## Description of the task
Produce as output only the lines below starting at the line with "Where should I click to: Toggle" and continuing through the line with "Task: Open the app launcher waffle icon", each one exactly as written.

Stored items
*** Block opens ***

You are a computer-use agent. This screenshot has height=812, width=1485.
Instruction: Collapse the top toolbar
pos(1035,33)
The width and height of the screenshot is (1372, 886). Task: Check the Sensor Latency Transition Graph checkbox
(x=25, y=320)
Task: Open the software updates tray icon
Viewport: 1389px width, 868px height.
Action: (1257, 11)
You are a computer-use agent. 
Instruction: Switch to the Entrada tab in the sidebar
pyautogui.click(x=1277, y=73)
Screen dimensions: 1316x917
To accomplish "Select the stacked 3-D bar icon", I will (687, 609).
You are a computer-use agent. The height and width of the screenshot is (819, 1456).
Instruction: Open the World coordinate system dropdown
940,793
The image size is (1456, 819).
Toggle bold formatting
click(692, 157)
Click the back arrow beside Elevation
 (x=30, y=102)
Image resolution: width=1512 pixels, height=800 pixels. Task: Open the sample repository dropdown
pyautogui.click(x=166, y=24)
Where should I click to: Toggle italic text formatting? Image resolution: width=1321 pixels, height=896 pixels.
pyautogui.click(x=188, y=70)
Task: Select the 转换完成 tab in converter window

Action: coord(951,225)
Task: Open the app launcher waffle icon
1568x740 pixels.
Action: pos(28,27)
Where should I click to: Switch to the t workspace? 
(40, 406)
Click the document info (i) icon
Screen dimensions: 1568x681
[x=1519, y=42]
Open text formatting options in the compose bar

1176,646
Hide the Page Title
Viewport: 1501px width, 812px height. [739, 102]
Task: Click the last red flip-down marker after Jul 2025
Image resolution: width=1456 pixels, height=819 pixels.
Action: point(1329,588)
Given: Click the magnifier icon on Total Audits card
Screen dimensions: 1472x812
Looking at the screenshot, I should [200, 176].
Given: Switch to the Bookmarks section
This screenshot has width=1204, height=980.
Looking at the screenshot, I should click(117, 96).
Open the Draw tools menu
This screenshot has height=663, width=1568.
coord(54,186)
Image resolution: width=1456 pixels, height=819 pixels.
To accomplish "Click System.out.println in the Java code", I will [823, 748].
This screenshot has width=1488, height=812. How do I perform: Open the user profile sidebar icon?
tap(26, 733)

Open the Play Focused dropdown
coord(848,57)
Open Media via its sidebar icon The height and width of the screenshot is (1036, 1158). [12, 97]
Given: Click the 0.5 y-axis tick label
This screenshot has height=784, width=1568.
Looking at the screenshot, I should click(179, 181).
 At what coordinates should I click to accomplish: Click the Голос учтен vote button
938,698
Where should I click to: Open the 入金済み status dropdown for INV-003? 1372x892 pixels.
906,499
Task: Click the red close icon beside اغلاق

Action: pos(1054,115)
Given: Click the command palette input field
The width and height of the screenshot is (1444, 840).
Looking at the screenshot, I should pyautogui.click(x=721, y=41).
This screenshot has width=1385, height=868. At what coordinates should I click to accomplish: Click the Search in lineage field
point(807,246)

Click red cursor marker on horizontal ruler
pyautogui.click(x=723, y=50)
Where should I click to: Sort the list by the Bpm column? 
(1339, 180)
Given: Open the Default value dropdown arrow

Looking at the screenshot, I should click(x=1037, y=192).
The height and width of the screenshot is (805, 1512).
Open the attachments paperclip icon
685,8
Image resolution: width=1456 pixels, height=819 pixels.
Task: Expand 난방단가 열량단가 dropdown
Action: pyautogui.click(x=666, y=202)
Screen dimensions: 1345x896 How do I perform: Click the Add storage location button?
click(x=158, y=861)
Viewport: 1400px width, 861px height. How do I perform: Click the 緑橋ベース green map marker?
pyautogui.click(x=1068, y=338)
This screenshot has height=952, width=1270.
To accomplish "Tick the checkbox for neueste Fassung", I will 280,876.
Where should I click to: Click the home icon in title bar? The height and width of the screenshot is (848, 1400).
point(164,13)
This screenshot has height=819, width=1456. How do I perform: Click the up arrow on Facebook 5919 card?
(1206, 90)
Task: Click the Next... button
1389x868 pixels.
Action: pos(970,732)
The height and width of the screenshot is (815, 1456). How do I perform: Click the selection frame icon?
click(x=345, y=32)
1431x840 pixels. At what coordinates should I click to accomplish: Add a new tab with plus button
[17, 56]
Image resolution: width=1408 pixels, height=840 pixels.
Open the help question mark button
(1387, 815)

*** Block closes ***

## Answer for this exercise
Where should I click to: Toggle italic text formatting? Image resolution: width=1321 pixels, height=896 pixels.
pyautogui.click(x=188, y=70)
Task: Select the 转换完成 tab in converter window

Action: coord(951,225)
Task: Open the app launcher waffle icon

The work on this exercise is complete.